L’épilepsie ou quand le cerveau est en surrégime

Eric Mangen Mind the Brain
Eric Mangen

Dans notre cerveau, 100 milliards de neurones forment des connections et communiquent entre eux. En général, cette activité cérébrale est à l’équilibre. Mais si deux régions du cerveau se stimulent l’une l’autre continuellement, elles deviennent hyper-synchronisées et entraînent une crise d’épilepsie. Ce genre de crise peut prendre des formes très diverses selon les régions du cerveau affectées. Chez les personnes épileptiques, ces crises se produisent sans aucune intervention extérieure, mais elles peuvent aussi survenir chez n’importe qui suite à une longue période sans sommeil par exemple ou à une déshydratation sévère. Des traitements médicamenteux permettent de contrôler ces crises chez certains patients, mais ils ont des effets secondaires du fait de leur action sur l’ensemble de l’activité cérébrale. De plus, tous les patients ne répondent pas de la même façon aux médicaments. Pour certains, la chirurgie peut être une autre option thérapeutique.
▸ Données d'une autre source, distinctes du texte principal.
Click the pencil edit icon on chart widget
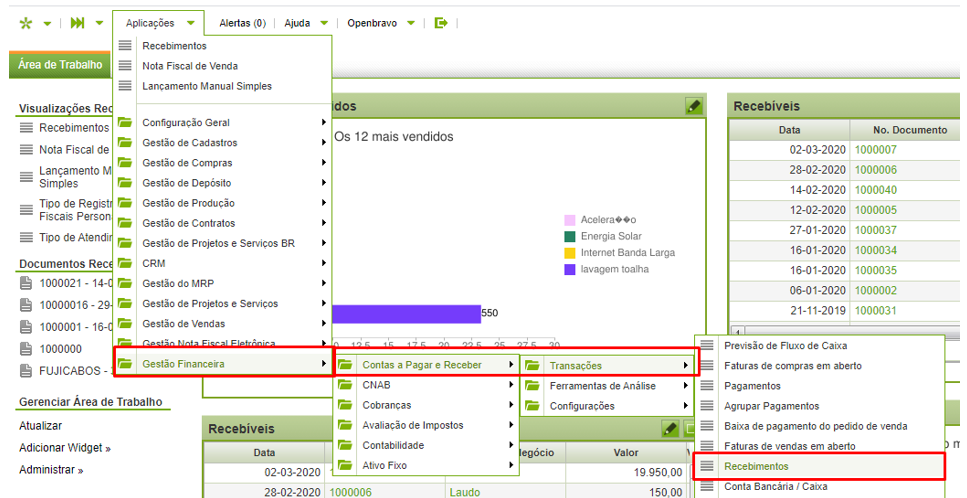This screenshot has height=498, width=967. click(x=693, y=106)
Les chasseurs de gènes au travail

Au LCSB, nous étudions les origines génétiques de l’épilepsie, en nous concentrant plus particulièrement sur les formes résistantes aux traitements ou très courantes. En collaboration avec des scientifiques et des cliniciens du monde entier, nos chercheurs mènent des analyses génétiques, on parle de « séquençage ADN », chez des familles ou des groupes de patients affectés par la maladie. Comprendre quels sont les gènes touchés permet d’aller au-delà des simples observations cliniques. Grâce à cette information génétique, les patients peuvent être classés dans différents groupes pour lesquels des nouveaux traitements plus adaptés peuvent être développés. Depuis 2009, les scientifiques du LCSB ont été impliqués dans l’identification de plus de 20 gènes liés à l’épilepsie.
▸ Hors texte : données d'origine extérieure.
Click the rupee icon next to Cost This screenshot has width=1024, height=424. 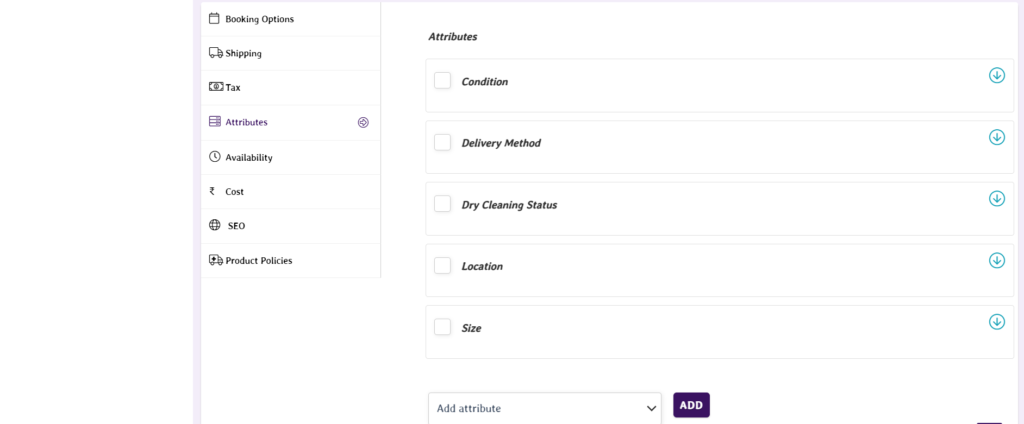click(212, 191)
Nous menons des analyses pour identifier de cette maladie. Nous nous penchons sur les problèmes responsables de la surexcitation des neurones aux échelles cellulaire et moléculaire. Nous développons des algorithmes afin de reconnaître les signaux d’alerte précoces qui précèdent chaque crise. Toutes ces approches nous donnent une opportunité unique de comprendre les causes de l’épilepsie et de commencer à développer des traitements qui les attaquent à la racine.
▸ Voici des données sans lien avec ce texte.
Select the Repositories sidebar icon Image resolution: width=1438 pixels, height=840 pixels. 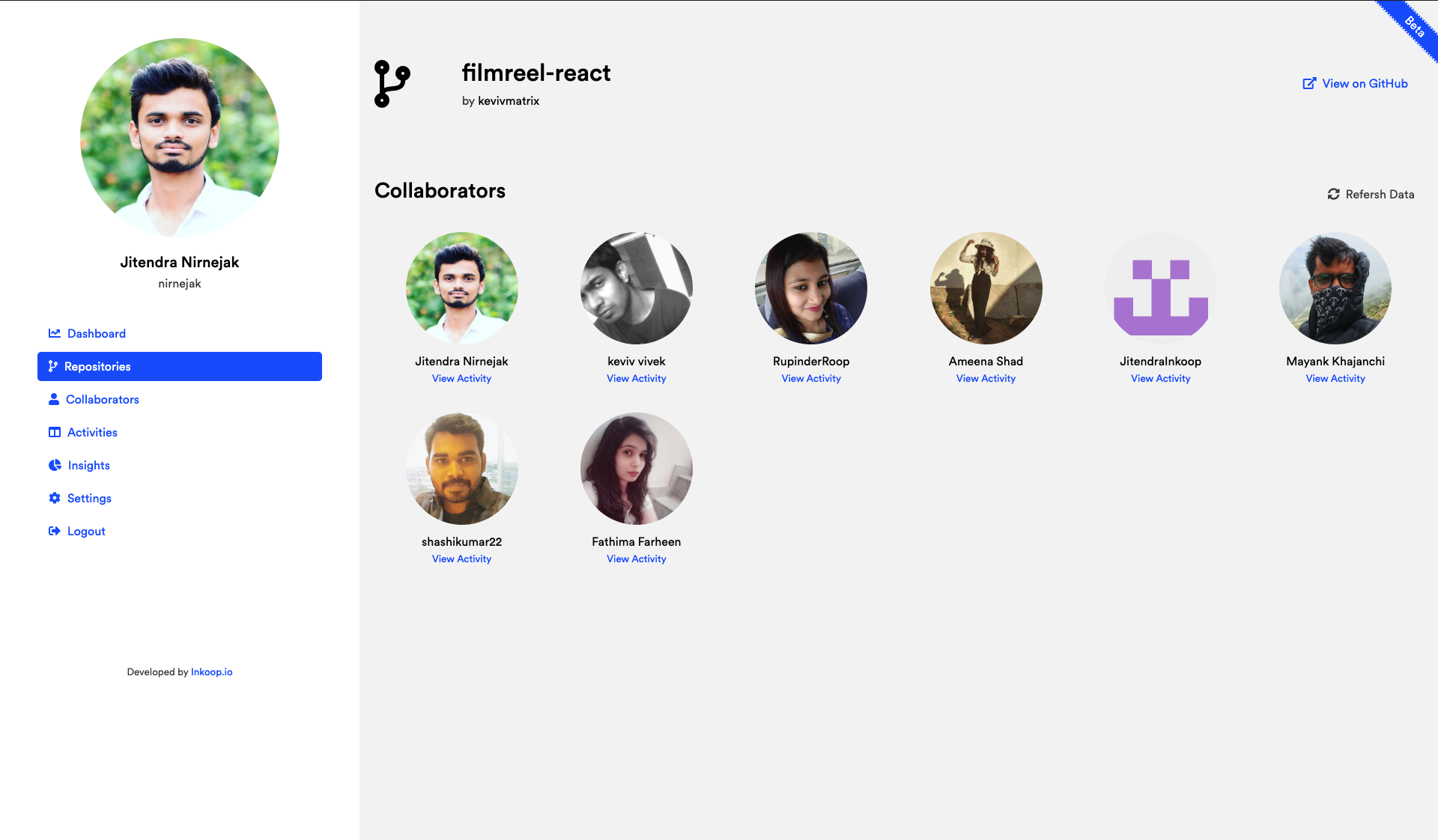(x=53, y=366)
Étudier la progression de la maladie au fil du temps

Afin de mettre au point de nouveaux traitements, nos chercheurs travaillent avec des organismes modèles dans lesquels ils peuvent reproduire les symptômes de l’épilepsie et tester les effets de molécules ayant un potentiel thérapeutique. Un de ces organismes modèles est le poisson-zèbre, un petit poisson originaire du Gange en Inde dont 60% des gènes sont similaires à ceux des humains. Cette similarité en fait un bon modèle pour étudier les causes génétiques des maladies. La larve du poisson-zèbre est de plus transparente, ce qui permet d’observer la propagation d’une crise d’épilepsie au microscope grâce à des pigments spéciaux. En enregistrant en même temps l’activité cérébrale avec un électroencéphalogramme, il est possible d’étudier en détail comment la crise commence, se répand au travers du cerveau, puis s’arrête. Nos chercheurs ont utilisé cette méthode pour mieux comprendre le syndrome de Dravet, une forme génétique rare d’encéphalopathie épileptique. Ils ont pu montrer que, chez le poisson-zèbre modèle de cette maladie, des cellules nerveuses bien particulières disparaissent au cours du développement embryonnaire. Ces cellules ont un rôle inhibiteur et en leur absence, le cerveau devient hyperactif, entrainant des crises d’épilepsie.

Nos informaticiens ont aussi un rôle à jouer dans les travaux de recherche sur l’épilepsie. Ils mettent au point des algorithmes d’apprentissage automatique (machine learning) qui peuvent lire les tracés d’électroencéphalogrammes. Ces algorithmes sont capables de détecter à quel moment une crise s’est produite et fournissent des informations permettant de classer les différents types de crise. À terme, l’objectif est d’utiliser ces outils informatiques pour identifier des signaux d’alarme précoces qui permettrait de savoir quand une crise va se produire.

Les chercheurs du LCSB étudient donc l’épilepsie à tous les niveaux : des analyses génétiques aux dysfonctionnements moléculaires, en passant par les problèmes cellulaires responsables de la surexcitation des neurones. Toutes ces approches nous donnent une opportunité unique de comprendre les causes de l’épilepsie et de commencer à développer des traitements qui les attaquent à la racine.